There is a certain irony in the fact that England, by a wide margin the cricket nation that cares least for the World Cup, seem hell-bent on single-handedly saving the tournament from itself.

Andrew Strauss' side have spectacularly risen above an ICC schedule seemingly designed specifically to minimise tension, interest, drama and excitement during the first five weeks of a six-week tournament.

In a tournament still clogged with dreary matches, England have produced back-to-back-to-back-to-back thrillers. Every game a cracker, every finish steeped in tension.

Clearly, this is not actually entirely good news for England. A better team would not have been involved in nailbiters against Ireland or Holland.

But a worse one would not have been involved with thrillers against India or South Africa.

This must be what it's like supporting Pakistan. Never knowing what's going to happen, whether your team will be brilliant or dreadful from one match, session, over or delivery to the next.

England could win this tournament in a blaze of glory. They could just as easily contrive to lose to both Bangladesh and West Indies and go home in disgrace.

Both options seem equally, gloriously plausible. Either way, it will not be dull.

But if England are the new Pakistan, it's reassuring to see South Africa are still South Africa.

Blessed with outrageous, unmatched individual talent but steadfastly remaining their own toughest opponents.

Sunday's defeat to England brought yet more inevitable reference to the c-word.

Choke is a desperately, lazily overused term in reference to the South Africa cricket team.

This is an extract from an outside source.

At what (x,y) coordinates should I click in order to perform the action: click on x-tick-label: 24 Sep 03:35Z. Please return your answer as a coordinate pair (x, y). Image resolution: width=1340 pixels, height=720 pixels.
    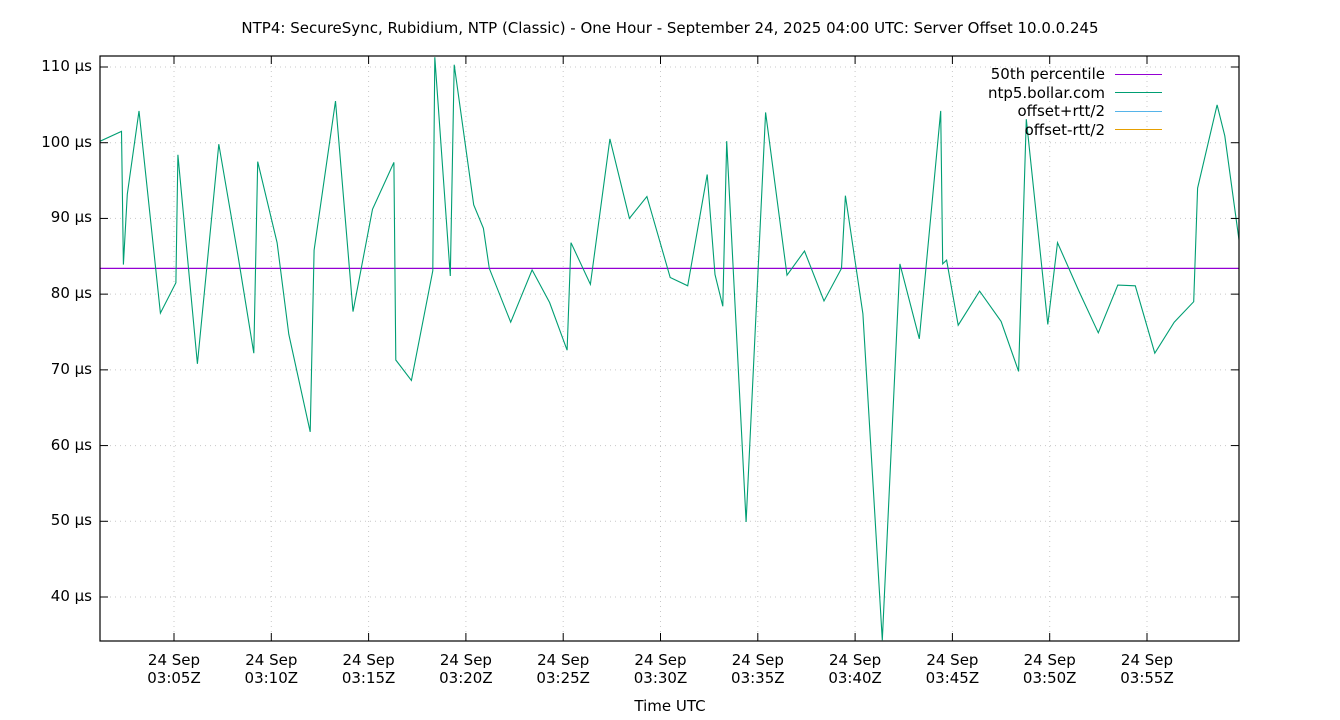
    Looking at the image, I should click on (758, 669).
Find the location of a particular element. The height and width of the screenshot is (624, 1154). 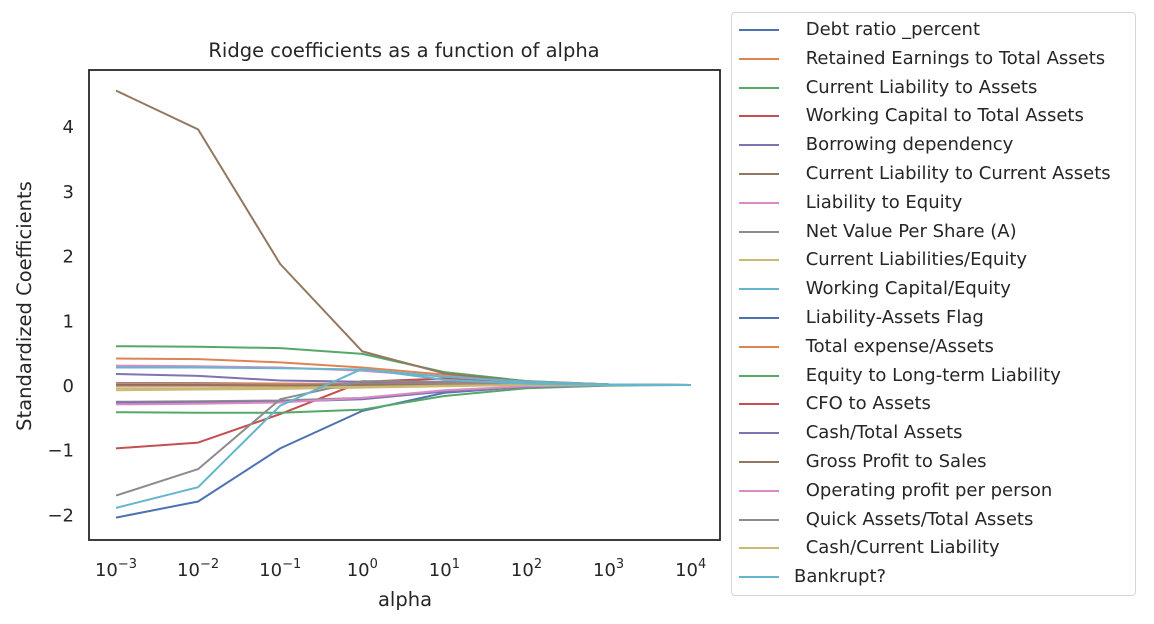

If they lose a close game, they choked. If they win a close game, they almost choked.

It has become tiresome.

But. But, but, but. The label is there for a reason. Cliches become cliches because they are true on some level. Not every South Africa defeat is a choke. But that doesn't mean it doesn't happen, and on Sunday it undoubtedly did. Twice.

Of course, other teams choke and get nothing like the same attention. England certainly did it against Ireland. Australia have done it in one-wicket Test and ODI defeats in the last 12 months.

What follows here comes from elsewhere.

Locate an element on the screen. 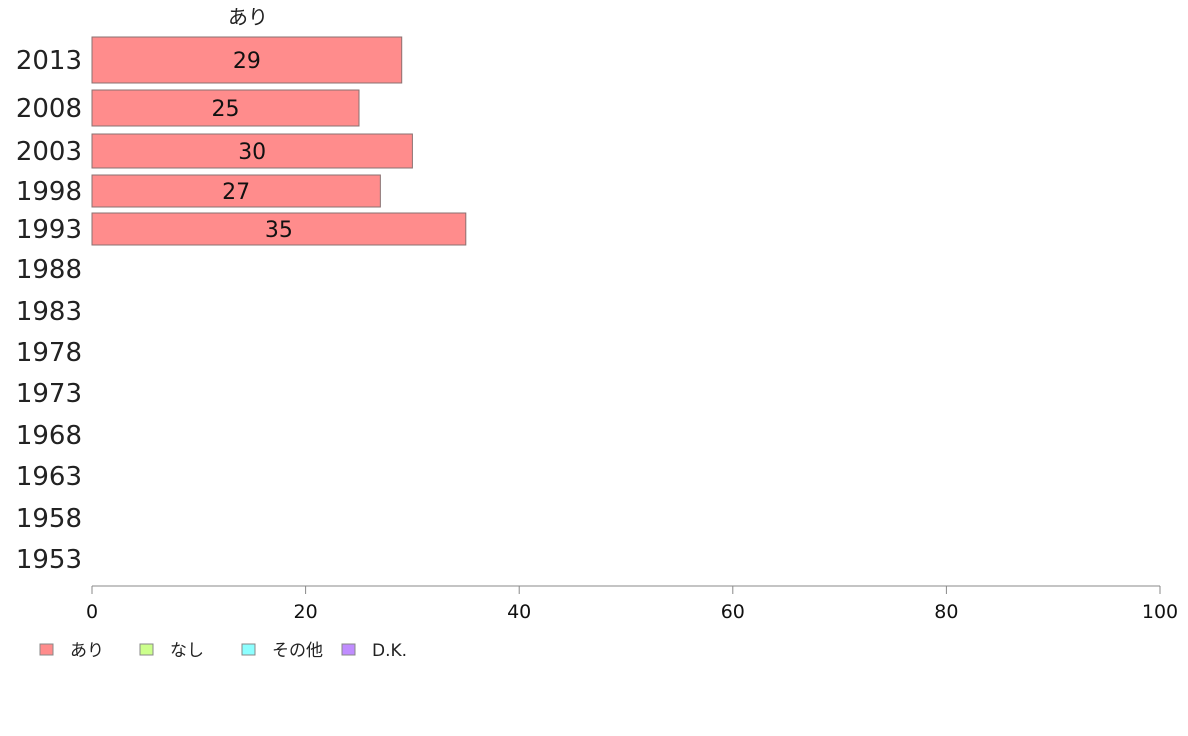 Image resolution: width=1188 pixels, height=736 pixels. legend-label: なし is located at coordinates (187, 651).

But South Africa, rightly or wrongly, are the team who have become known for it.

Perhaps it's the high-profile nature of their most famous chokes.

But perhaps it's more self-inflicted than that. For all their understandable annoyance at the word, the South Africans themselves talk about it more than anyone else.

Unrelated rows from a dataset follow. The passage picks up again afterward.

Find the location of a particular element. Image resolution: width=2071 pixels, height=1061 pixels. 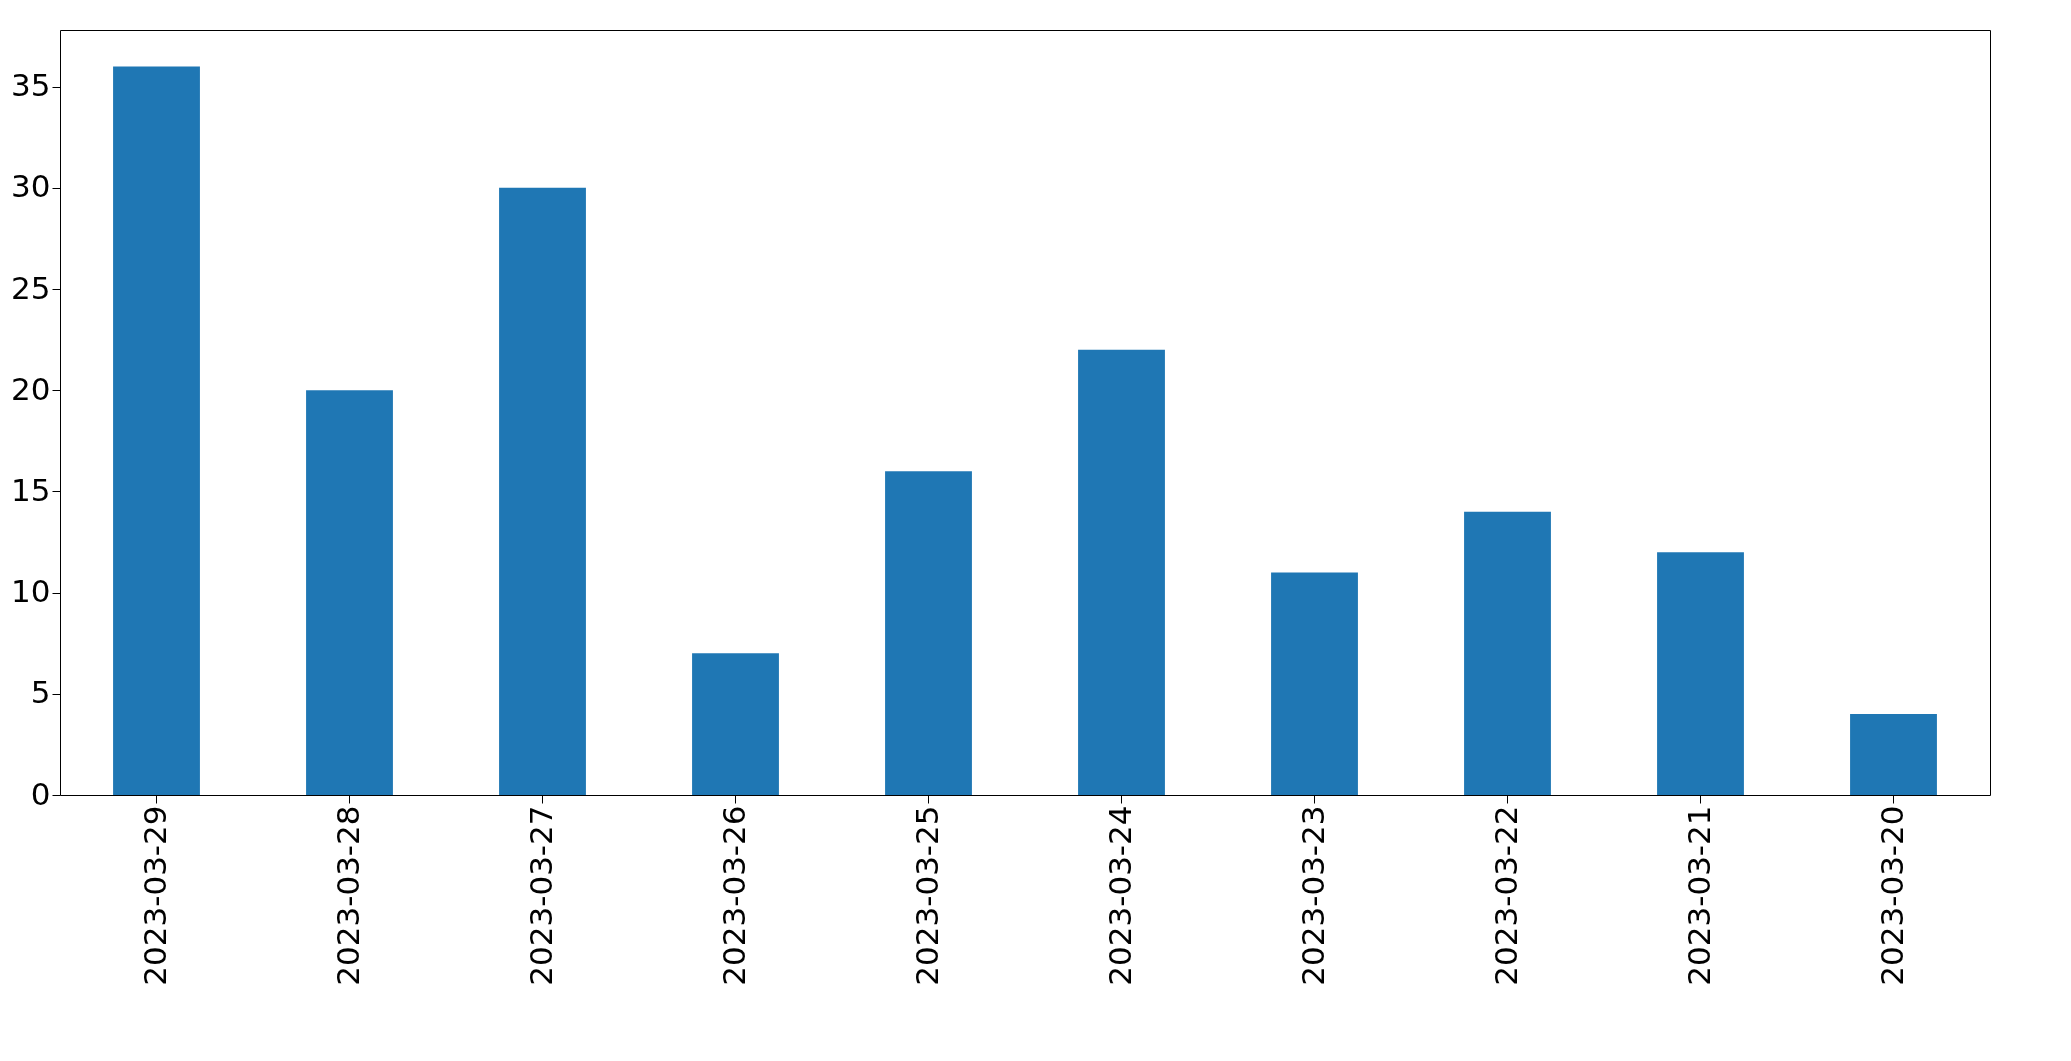

y-tick-label: 10 is located at coordinates (31, 592).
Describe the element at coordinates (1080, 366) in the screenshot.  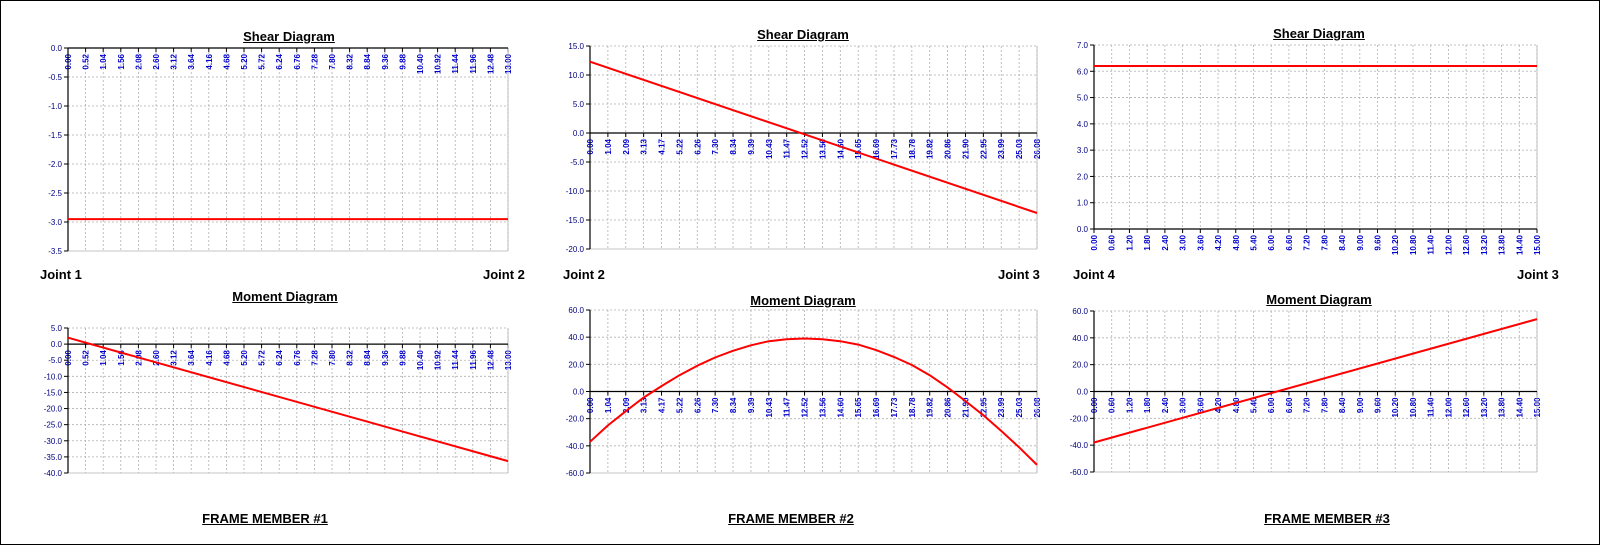
I see `y-tick-label: 20.0` at that location.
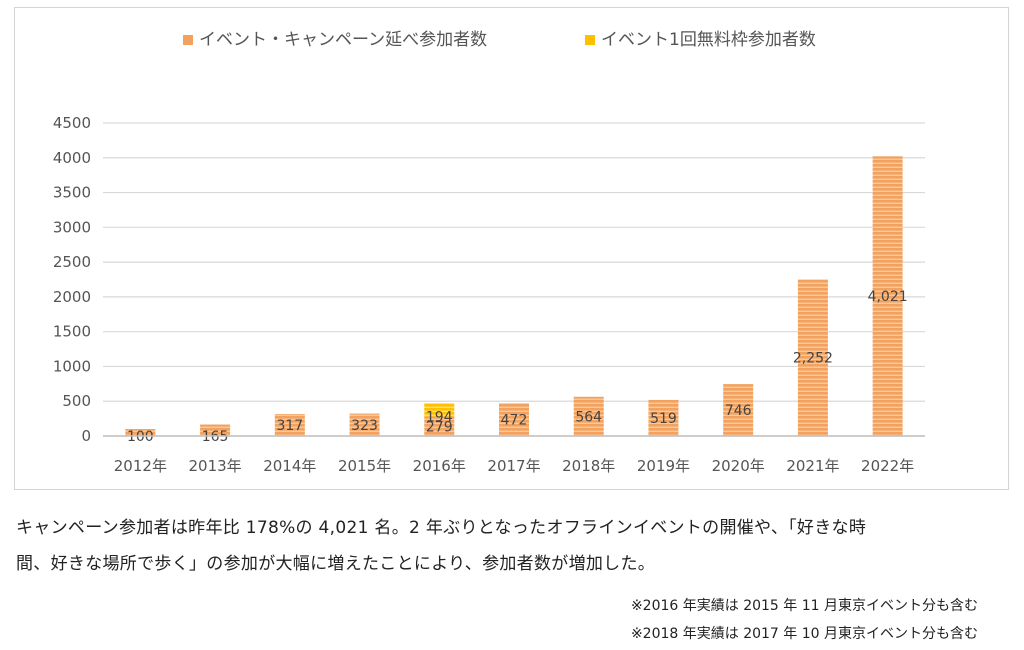  What do you see at coordinates (588, 466) in the screenshot?
I see `x-tick-label: 2018年` at bounding box center [588, 466].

Three South African players felt the need to stress pre-tournament that they are no longer chokers.

Which only showed it remains in their thoughts. They doth protest too much.

It has become a self-fulfilling propchecy. Aware that any close defeat will be labelled a choke, they instantly become more susceptible to such defeats.

The South Africans are understandably desperate to consign the c-word to history.

This is simultaneously beguilingly straightforward and fiendishly difficult: simply stop a) going on about choking and b) choking.